• Work to complete:
• a. Please extract the stretch from "C. Initial Terms." through "ICOM shall be entitled to elect one (1) director." in the board of directors bylaws, copying it word for word.
• b. For each statement below, say yes or no depending on whether the board of directors bylaws agree with it, and quote the words from the bylaws that decide it. (i) Each class of the Board consists of two directorships. (ii) A director must be a Member. (iii) A director's resignation takes effect only once it is accepted.
• c. Continue the board of directors bylaws from their last sentence.

• Selected excerpt:
The number of directors constituting the entire Board of Directors shall not exceed six (6), and after the special meeting and vote required by section 3.3.B below shall b e fixed at six (6). Unless otherwise required by law, the Certificate of Incorporation or these Bylaws, a director need not be a Member. The number of directors may only be increased or decreased by amendment of the Bylaws.
The Board of Directors shall be and is divided into three classes: Class I, Class II and Class III. Each class shall consist of two (2) directorships.
A. The Board of Directors, in their initial resolutions, shall elect such number of directors necessary to fill four (4) of the directorships, and shall designate such four (4) directors to classes as follows:
B. The Board of Directors shall call a special meeting of Class A and Class B Members to be held before the first annual meeting of Members, where such Members, voting as a class, shall elect directors to fill the two remaining initial vacancies, one director to serve as a Class II director and one director to serve as a Class III director.
C. Initial Terms. Each initial director in Class I shall serve for a term ending on the date of the annual meeting of Members in 2002; (ii) each initial director in Class II shall serve for a term ending on the date of the annual meeting of Members in 2003; and (iii) each initial director in Class III shall serve for a term ending on the date of the annual meeting of Members in 2004; and provided, further, that the term of each director shall be subject to the election and qualification of his or her successor and to his or her earlier death, incapacity, resignation or removal.
At the annual meeting of Members in 2002, and at every meeting of Members thereafter at which Class I directors are to be elected, JPGT shall be entitled to elect one (1) director, and ICOM shall be entitled to elect one (1) director.
At the annual meeting of Members in 2003, and at every meeting of Members thereafter at which Class II directors are to be elected, ICOM shall be entitled to elect one (1) director, and the Class A and Class B Members, voting as a single class, shall be entitled to elect one (1) director.
At the annual meeting of Members in 2004, and at every meeting of Members thereafter at which Class III directors are to be elected, JPGT shall be entitled to elect one (1) director, and the Class A and Class B Members, voting as a single class, shall be entitled to elect one (1) director.
The term of any director elected at an annual meeting of Members pursuant to this Section 3.4 shall run until the third annual meeting following such directors election to such term.
A vacancy in the Board arising from the death, resignation, incapacity, or removal of a director elected by a Founder Member shall be filled by the appointment of a new director by the Founder Member who elected the departing director. All other vacancies in the Board of Directors occurring prior to an election pursuant to section 3.4 shall be filled only by vote of a majority of the directors then in office, although less than a quorum, or by a sole remaining director. A director elected or appointed to fill a vacancy shall be elected for the unexpired term of his or her predecessor in office, subject to the election and qualification of his or her successor and to his or her earlier death, incapacity, resignation or removal.
If for cause, one or more of the directors elected by Class A and Class B Members may be removed at any time by the action of two-thirds of the Members, provided that written notice of such removal is given to any director so removed. ICOM and JPGT may each remove directors that they have elected at any time.
Any director may resign at any time upon written notice to the Corporation. Such resignation shall take effect at the time specified therein, and unless otherwise specified therein no acceptance of such resignation shall be necessary to make it effective.
Unless a greater proportion is required by law or by the Certificate of Incorporation, one-third of the total number of directors shall constitute a quorum for the transaction of business, provided, however, that there shall be no quorum unless there is one director present elected or appointed by each Founder Member]. Except as otherwise provided by law or by the Certificate of Incorporation or these Bylaws, the vote of a majority of the directors present at the meeting at which a quorum is present shall be the act of the Board.

[Stored records]
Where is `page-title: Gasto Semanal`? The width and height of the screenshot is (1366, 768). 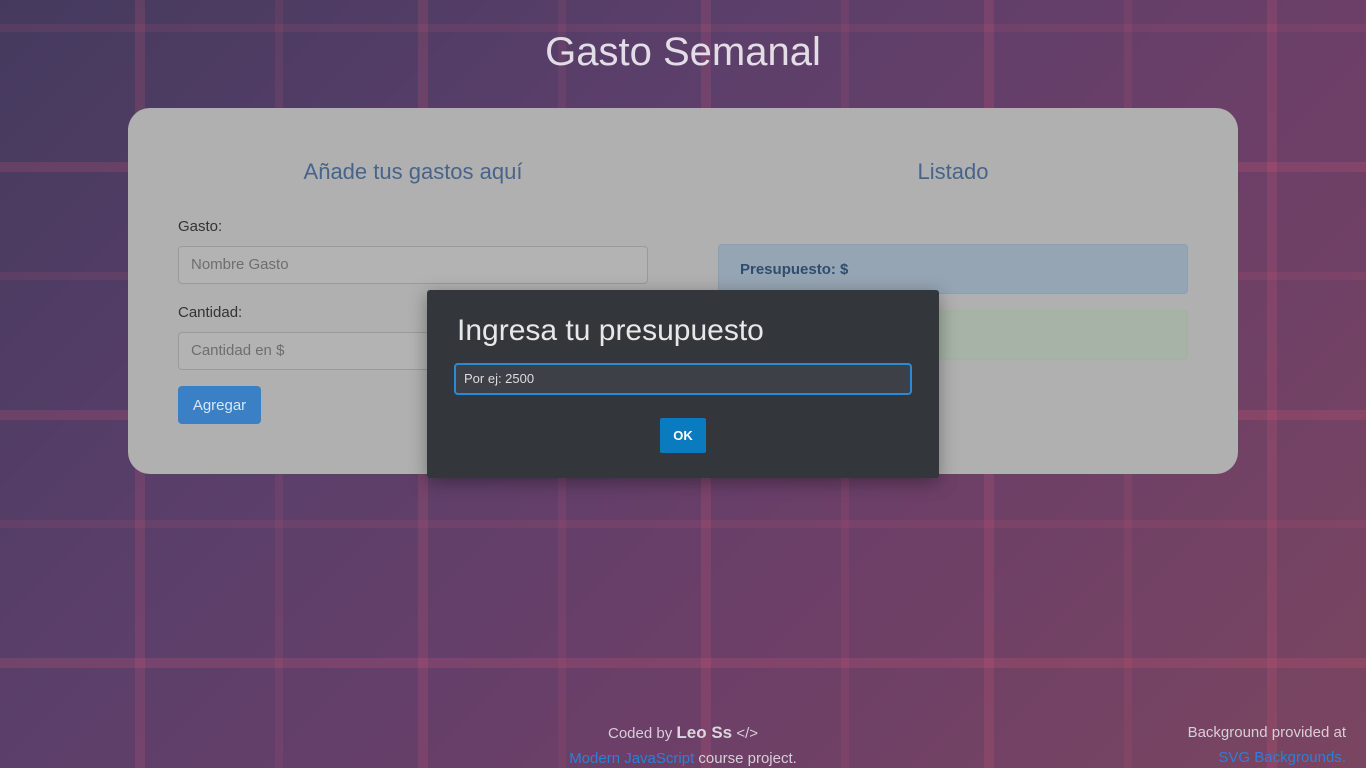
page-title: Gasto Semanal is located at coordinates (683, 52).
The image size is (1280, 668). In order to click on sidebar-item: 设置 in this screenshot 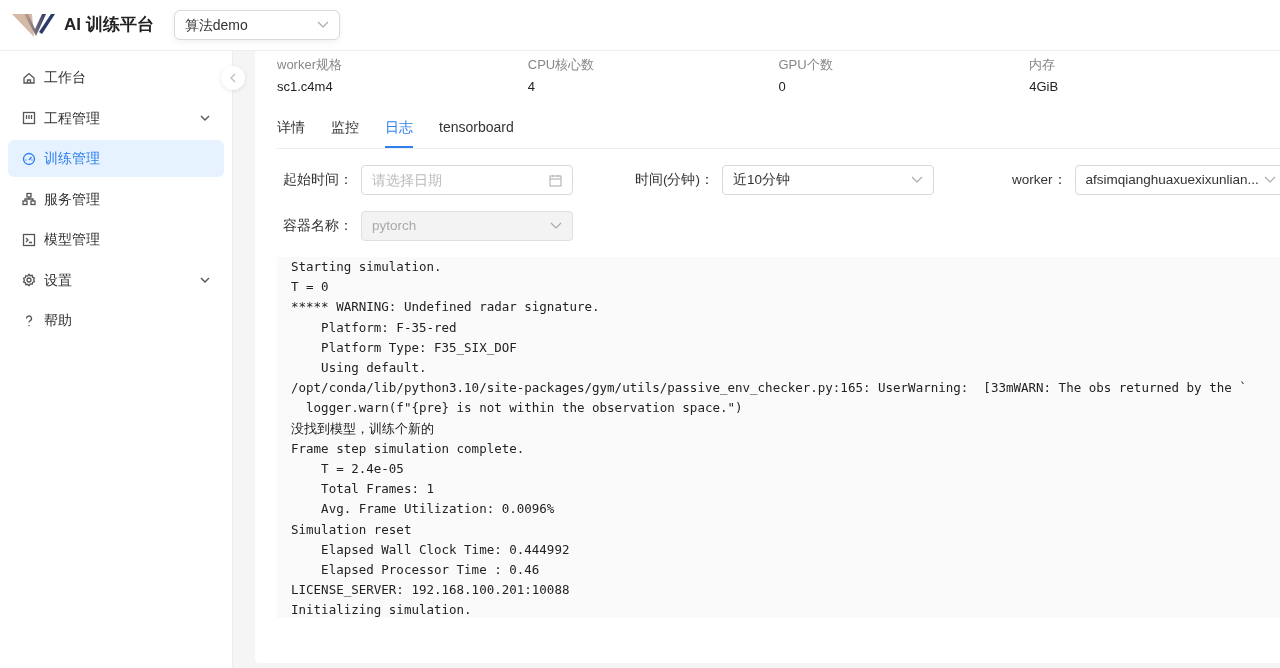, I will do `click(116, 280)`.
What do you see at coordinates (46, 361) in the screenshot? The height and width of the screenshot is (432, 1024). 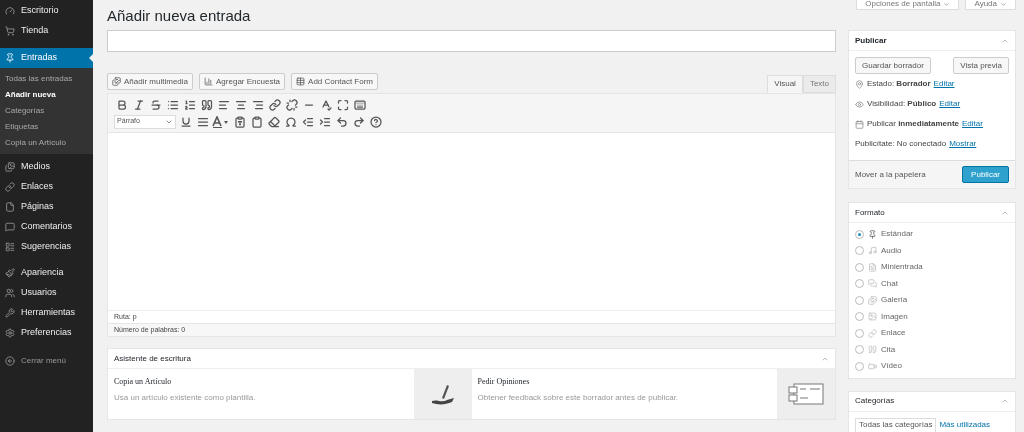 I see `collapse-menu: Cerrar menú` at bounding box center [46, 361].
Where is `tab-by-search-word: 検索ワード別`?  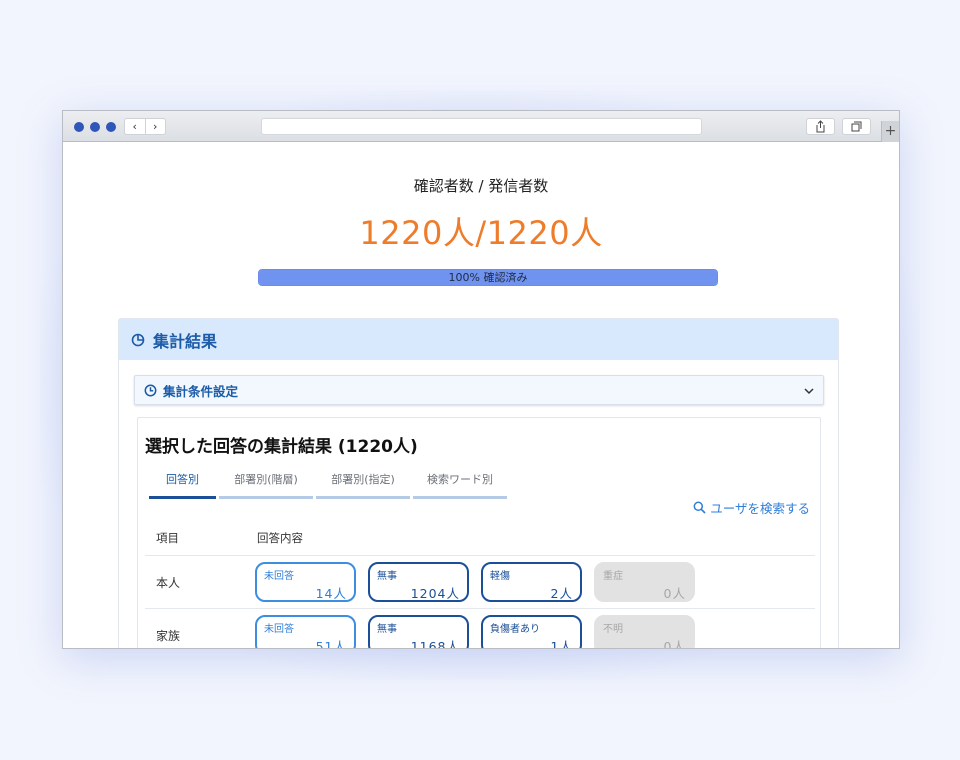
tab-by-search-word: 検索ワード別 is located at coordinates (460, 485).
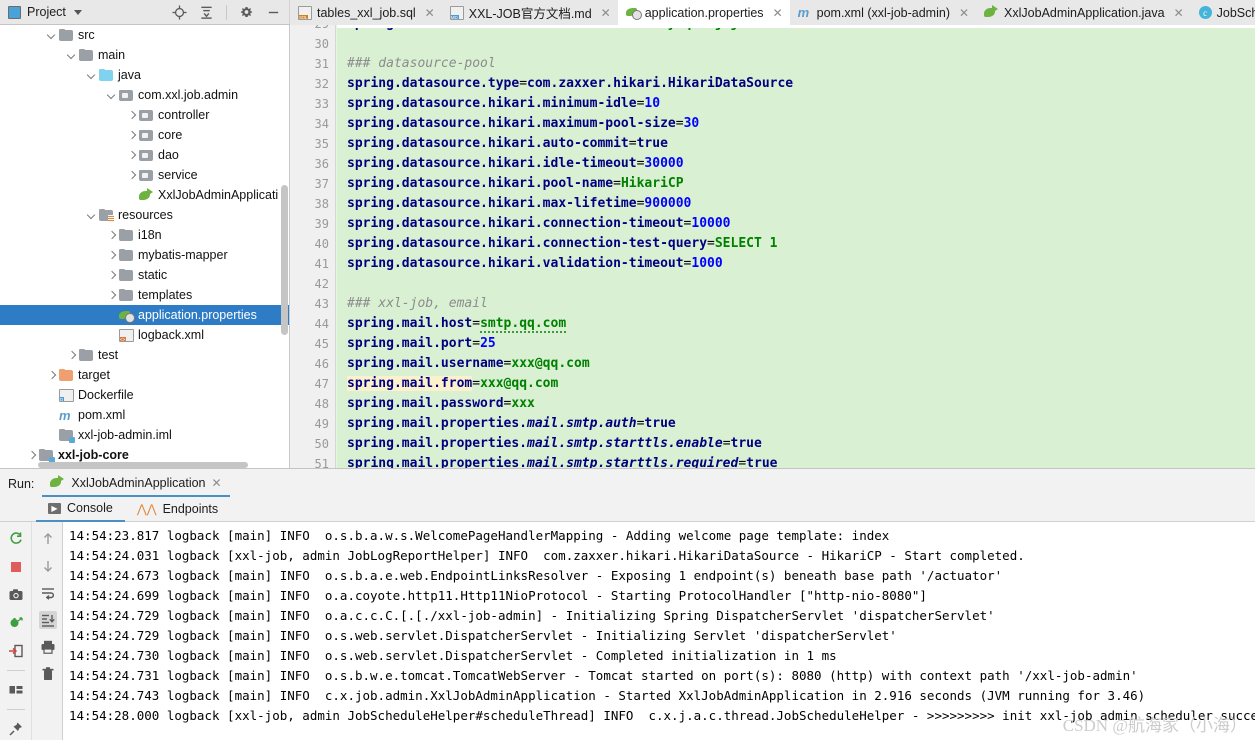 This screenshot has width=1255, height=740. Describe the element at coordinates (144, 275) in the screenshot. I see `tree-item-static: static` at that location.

• Numbered answers:
• a.
C. Initial Terms. Each initial director in Class I shall serve for a term ending on the date of the annual meeting of Members in 2002; (ii) each initial director in Class II shall serve for a term ending on the date of the annual meeting of Members in 2003; and (iii) each initial director in Class III shall serve for a term ending on the date of the annual meeting of Members in 2004; and provided, further, that the term of each director shall be subject to the election and qualification of his or her successor and to his or her earlier death, incapacity, resignation or removal.
At the annual meeting of Members in 2002, and at every meeting of Members thereafter at which Class I directors are to be elected, JPGT shall be entitled to elect one (1) director, and ICOM shall be entitled to elect one (1) director.

• b.
(i) Yes: "Each class shall consist of two (2) directorships."
(ii) No: "a director need not be a Member."
(iii) No: "unless otherwise specified therein no acceptance of such resignation shall be necessary to make it effective."

• c.
An annual meeting of the Board of Directors shall be held each year directly after the annual meeting of the Members.
Regular meetings of the Board shall be held at such times as may be fixed by the Board. Special meetings of the Board may be held at any time whenever called by the Chair of the Board, if any, the Vice-Chair of the Board, if any, the President or any two directors.
Meetings of the Board of Directors may be held at such places within or without the State of Delaware as may be fixed by the Board for annual and regular meetings and in the notice of meeting for special meetings.
Unless otherwise restricted by the Certificate of Incorporation or these Bylaws, any one or more directors may participate in a meeting of the Board by means of conference telephone or similar communications equipment by means of which all persons participating in the meeting can hear each other. Participation in a meeting by such means shall constitute presence in person at the meeting.
The Corporation shall not pay any compensation to directors for services rendered to the Corporation, except that directors may be reimbursed for reasonable expenses incurred in the performance of their duties to the Corporation.
Minutes shall be kept of each meeting of the Board of Directors. Copies of the minutes of each such meeting shall be filed with the corporate records.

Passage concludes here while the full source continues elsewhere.